With my head resting on her thin legs, and with my droopy eyes half-closed, mom would summon fairies and dwarves, and even mystical herons to send me off to dreamland. She would begin her tale with "once upon a time" with conflicts that sometimes don't end with "happily ever after."
Like the Steadfast Tin Soldier in Hans Andersen's fairy tale, stories with resolute partings stay remembered for life. One may call this a trauma; a rude and unsaid introduction to real life. But these premature awakenings only endeared me to the protagonist of the story.
The nightly habit would go on, until I was told I'm too old for fairy tales and that, I should start reading books on my own. It is in this crossroad that I learned how I was betrayed by fiction, so instead of reading short stories, I began stuffing my mind with easily digestible facts that are readily available at the school library.
And read I did.
I remember the days I would find myself lodged between the pastel-colored bookshelves, turning a page or two to learn about the dinosaurs. Sometimes I would skip lunch (or make haste gobbling my home-made baon) so I could squeeze more time during noon breaks tracing with my small fingers the maze of streets criss-crossing a choked metropolis.

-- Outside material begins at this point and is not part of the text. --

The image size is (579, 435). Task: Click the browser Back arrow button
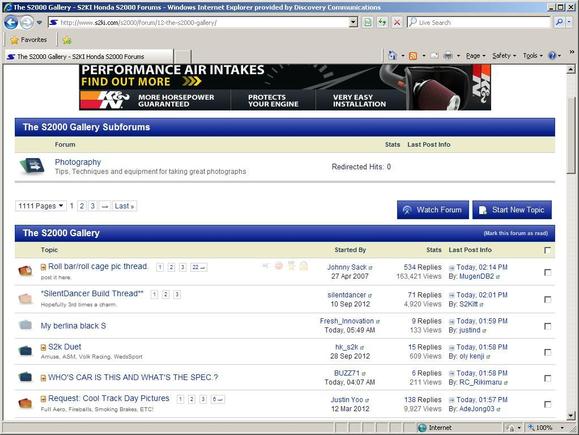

I recall those late afternoons, where instead of getting inside the school bus to go home, I would entrench myself in the same library. There, I would make acquaintance with the Philippines' midnight creatures and tribal folktales before heading off to a hidden park at the back of the campus. Since I was into gardening, I would consider it a lucky day when I spot the shelf where the school librarian kept the only copy of the ornamental plants catalog. With its rich pictures and vivid descriptions, the plants I pulled out with its roots intact - to plant them on a pot at home would finally get its name.
It is only when I took a short leap to high school, in a different place of learning that I stopped having daily trips to the library. The inadequacy of its book shelves and the ambivalence of its librarian forced me to seek other pursuits. Years would go by. I would give up my solitary escapades for other distractions. I would find joys watching anime, playing video games, listening to alternative music, and letting my image-altering pretentiousness mask my low self-esteem.
Together with friends, I would hang out at the biggest shopping mall in the city, do road trips at the break of dawn, and proclaim my female crushes only to get my heart broken. I have lived a life many teenagers did, and in all the rare chances I could tell someone how books shaped the way I perceive life, only a soft whisper would come out of my reluctant mouth.
The official line would always remain, "I seldom read books."
Deliberate maybe the revisionist mouthpiece, but the truth has its way of catching up. It resurfaces from time to time. Unperturbed. No matter how often I fail to make the cut when the school papers call for the submission of articles.
Robbed of recognition, words would quietly assert themselves when I passionately write test essays on history, or in the poems I have written to leave a footprint in the university. I may laugh at the disfigured sentences and nauseating allusions when I read aloud the poems today. But at a hindsight, the rudimentary compositions would grow into prose, which I now weave every time I blog.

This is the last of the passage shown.